Handles received packets that appear to carry TCP segments. Its operation is
described in the dumbo crate documentation. Each connection is associated with
an MMDS endpoint.
This component gets the byte stream from an inner TCP connection object,
identifies the boundaries of the next HTTP request, and parses it using an
HttpRequest object. For each valid GET request, the URI is used to identify a
key from the metadata store (like in the previous example), and a response is
built using the Firecracker implementation of HttpResponse logic, based on the
associated value, and sent back to the guest over the same connection. Each
endpoint has a fixed size receive buffer, and a variable length response buffer
(depending on the size of each response). TCP receive window semantics are used
to ensure the guest does not overrun the receive buffer during normal operation
(the connection has to drop segments otherwise). There can be at most one
response pending at any given time.
Here are more details describing what happens when a segment is received by an MMDS endpoint (previously created when a SYN segment arrived at the TCP handler):
- Invoke the receive functionality of the inner connection object, and append any new data to the receive buffer.

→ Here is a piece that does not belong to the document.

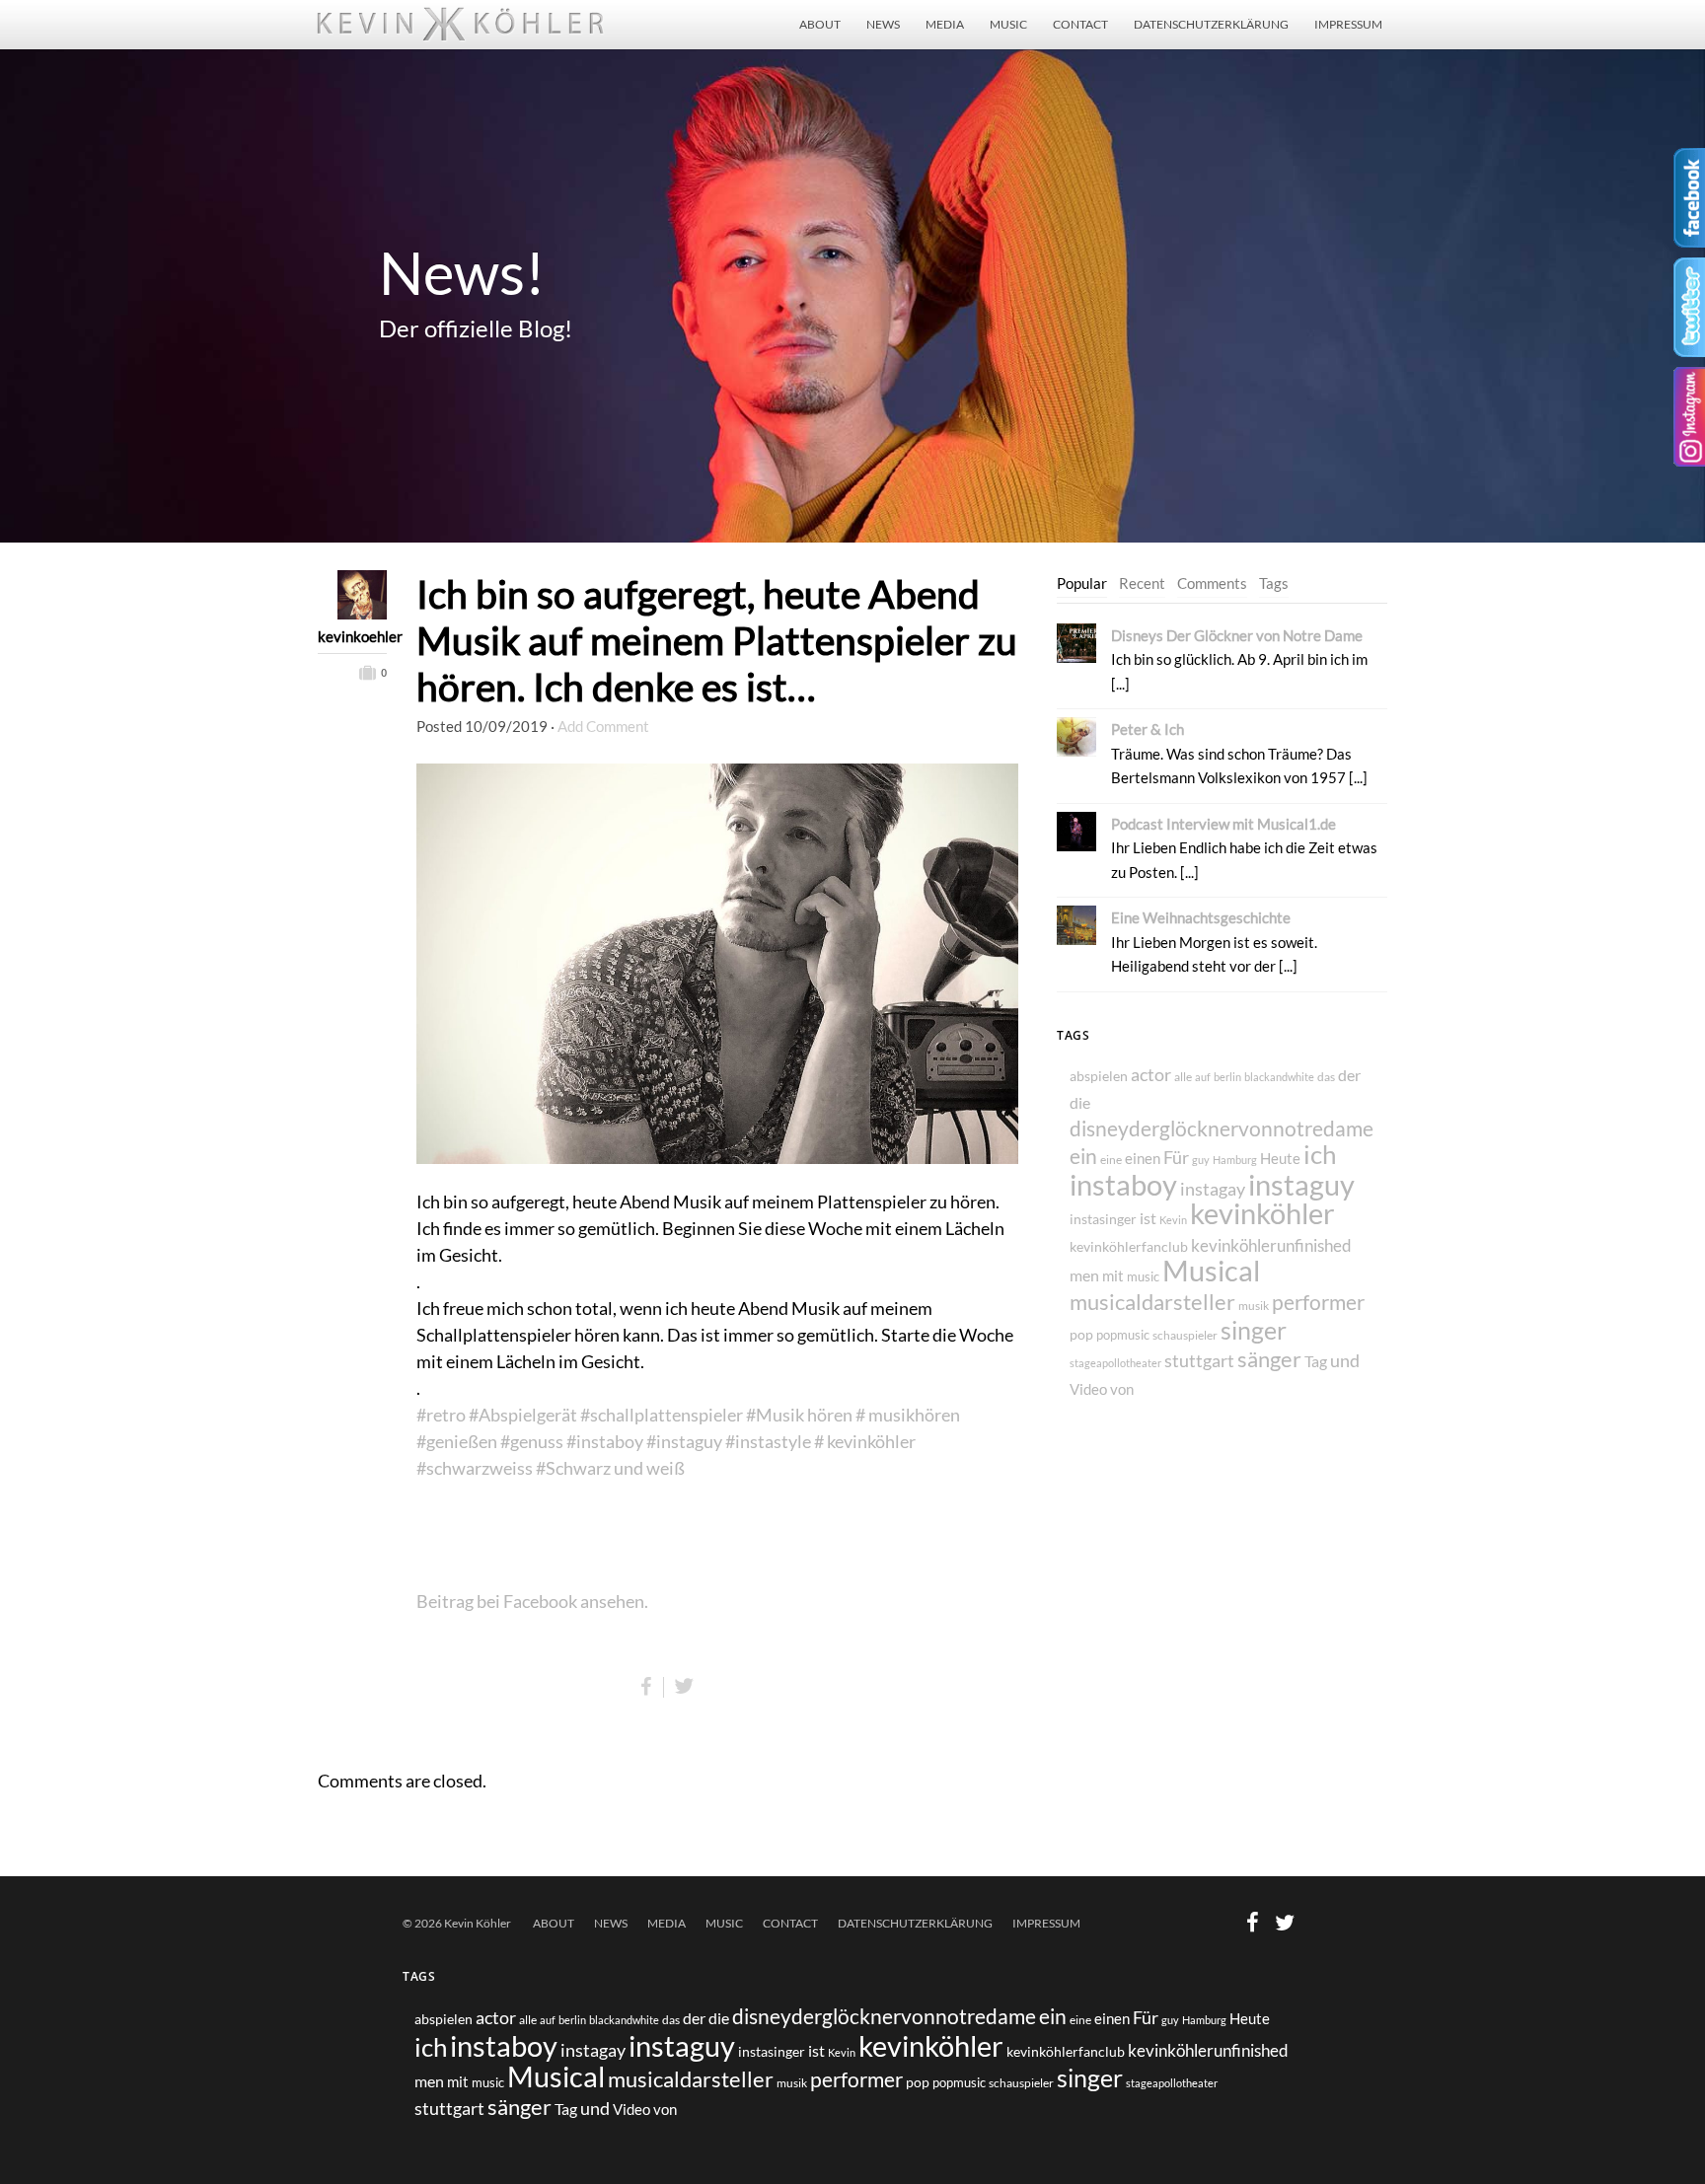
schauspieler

- If no response is currently pending, attempt to identify the end of the first request in the receive buffer. If no such boundary can be found, and the buffer is full, reset the inner connection (which also causes the endpoint itself to be subsequently removed) because the guest exceeded the maximum allowed request size.
- If no response is pending, and we can identify a request in the receive buffer, parse it, free up the associated buffer space (also update the connection receive window), and build an HTTP response, which becomes the current pending response.
- If a FIN segment was received, and there's no pending response, call
closeon the inner connection. If a valid RST is received at any time, mark the endpoint for removal.
When the TCP handler asks an MMDS endpoint for any segments to send, the transmission logic of the inner connection is invoked, specifying the pending response (when present) as the payload source. All packets coming from MMDS have the TTL value set to 1 by default.
Connection objects are minimalist implementation of the TCP protocol. They are
used to reassemble the byte stream which carries guest HTTP requests, and to
send back segments which contain parts of the response. More details are
available in the dumbo crate documentation.